Speaking from home, Henley said that, “at age 73, I am in the final chapter of my career. But I come here out of a sense of duty and obligation to those artists and those creators who paved the road for me and my contemporaries and for those who will travel this road after us.”
You can watch his testimony below.
He added that “it is clear that the massive online services are flourishing while artists have no ability to combat the rampant infringement that occurs on these platforms.
Henley described the current laws as “a relic of a MySpace era in a TikTok world.” “I have worked hard to establish my career and reputation, and I have enjoyed success,” he said. “But for me, this is a matter of principle.

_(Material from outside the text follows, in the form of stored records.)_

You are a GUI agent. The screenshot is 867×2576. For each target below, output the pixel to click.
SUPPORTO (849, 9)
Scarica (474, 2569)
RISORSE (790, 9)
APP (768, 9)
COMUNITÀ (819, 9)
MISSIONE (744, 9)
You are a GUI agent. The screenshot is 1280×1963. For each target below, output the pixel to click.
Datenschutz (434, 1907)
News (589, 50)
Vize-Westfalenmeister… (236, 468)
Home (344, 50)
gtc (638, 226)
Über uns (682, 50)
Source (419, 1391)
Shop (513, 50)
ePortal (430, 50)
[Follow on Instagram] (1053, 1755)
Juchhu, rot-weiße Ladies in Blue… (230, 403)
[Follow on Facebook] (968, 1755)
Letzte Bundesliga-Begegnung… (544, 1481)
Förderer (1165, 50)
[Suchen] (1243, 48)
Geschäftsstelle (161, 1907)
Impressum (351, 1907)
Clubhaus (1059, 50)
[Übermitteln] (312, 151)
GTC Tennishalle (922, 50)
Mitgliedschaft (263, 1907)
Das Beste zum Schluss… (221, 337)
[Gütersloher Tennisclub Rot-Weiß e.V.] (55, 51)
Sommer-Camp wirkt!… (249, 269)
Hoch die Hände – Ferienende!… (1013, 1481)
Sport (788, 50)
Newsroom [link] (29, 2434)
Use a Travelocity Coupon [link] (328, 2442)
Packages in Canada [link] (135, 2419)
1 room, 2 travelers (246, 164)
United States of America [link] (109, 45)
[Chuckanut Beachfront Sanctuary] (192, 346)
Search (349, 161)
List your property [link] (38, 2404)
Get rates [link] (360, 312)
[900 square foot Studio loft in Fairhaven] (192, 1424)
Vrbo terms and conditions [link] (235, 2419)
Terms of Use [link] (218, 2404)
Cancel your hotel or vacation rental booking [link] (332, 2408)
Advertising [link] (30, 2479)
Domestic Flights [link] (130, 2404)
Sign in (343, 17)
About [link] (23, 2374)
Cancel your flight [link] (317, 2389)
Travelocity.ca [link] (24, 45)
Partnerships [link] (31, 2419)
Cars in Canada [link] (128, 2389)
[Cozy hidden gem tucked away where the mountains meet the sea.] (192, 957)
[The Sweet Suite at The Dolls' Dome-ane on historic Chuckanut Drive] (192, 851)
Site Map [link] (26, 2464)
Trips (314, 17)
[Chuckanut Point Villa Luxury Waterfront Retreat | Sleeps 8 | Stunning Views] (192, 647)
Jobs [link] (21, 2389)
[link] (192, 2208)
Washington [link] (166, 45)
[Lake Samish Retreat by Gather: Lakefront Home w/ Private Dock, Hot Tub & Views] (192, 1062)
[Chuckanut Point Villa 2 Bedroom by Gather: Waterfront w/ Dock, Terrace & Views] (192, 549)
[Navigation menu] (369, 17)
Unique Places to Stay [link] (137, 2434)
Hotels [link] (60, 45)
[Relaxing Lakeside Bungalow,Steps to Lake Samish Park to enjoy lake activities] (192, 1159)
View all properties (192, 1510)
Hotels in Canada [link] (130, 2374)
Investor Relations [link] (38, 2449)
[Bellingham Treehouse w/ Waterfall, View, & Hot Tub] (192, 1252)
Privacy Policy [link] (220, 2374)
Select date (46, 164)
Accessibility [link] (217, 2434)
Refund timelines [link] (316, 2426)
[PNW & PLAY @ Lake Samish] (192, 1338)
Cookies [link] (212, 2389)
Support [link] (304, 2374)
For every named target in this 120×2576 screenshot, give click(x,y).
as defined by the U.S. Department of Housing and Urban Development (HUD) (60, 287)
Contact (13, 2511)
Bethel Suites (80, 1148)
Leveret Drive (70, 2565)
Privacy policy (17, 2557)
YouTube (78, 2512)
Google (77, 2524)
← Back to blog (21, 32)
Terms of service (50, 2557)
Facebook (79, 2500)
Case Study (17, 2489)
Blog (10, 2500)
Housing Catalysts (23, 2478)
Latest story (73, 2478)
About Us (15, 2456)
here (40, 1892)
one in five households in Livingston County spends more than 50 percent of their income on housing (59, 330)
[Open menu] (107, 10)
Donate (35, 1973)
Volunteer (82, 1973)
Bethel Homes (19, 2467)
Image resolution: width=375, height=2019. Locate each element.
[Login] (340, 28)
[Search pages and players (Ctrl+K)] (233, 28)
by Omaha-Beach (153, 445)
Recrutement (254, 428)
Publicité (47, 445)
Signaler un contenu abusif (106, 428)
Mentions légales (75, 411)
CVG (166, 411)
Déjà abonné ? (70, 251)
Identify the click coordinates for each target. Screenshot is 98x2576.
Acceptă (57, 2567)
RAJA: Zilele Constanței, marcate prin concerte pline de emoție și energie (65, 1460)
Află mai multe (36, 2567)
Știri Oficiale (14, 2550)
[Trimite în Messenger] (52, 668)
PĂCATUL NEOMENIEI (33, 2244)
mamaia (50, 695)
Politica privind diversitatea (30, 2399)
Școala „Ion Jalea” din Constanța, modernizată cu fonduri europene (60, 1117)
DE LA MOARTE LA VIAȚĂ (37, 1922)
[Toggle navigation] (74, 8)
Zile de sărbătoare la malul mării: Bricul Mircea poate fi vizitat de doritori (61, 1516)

I am speaking out for the songwriters and recording artists who are struggling to make a living, particularly now when our industry has been decimated by the pandemic. We need equitable compensation for the rights guaranteed to authors under the constitution.”
Tillis said that “piracy has become easier and faster and much, much more common,” adding: “The current system is failing and it’s failing badly.”
He recently told the Intellectual Property Owners Association that his subcommittee hoped to focus on the matter during 2020. “I envision having at least 10 DMCA-related hearings throughout the year, with the goal of producing a draft reform bill by December,” he said. “It’s going to be a huge lift, but it’s an issue that needs to be addressed. I’m happy to tackle the challenge, and I’m looking forward to this process.”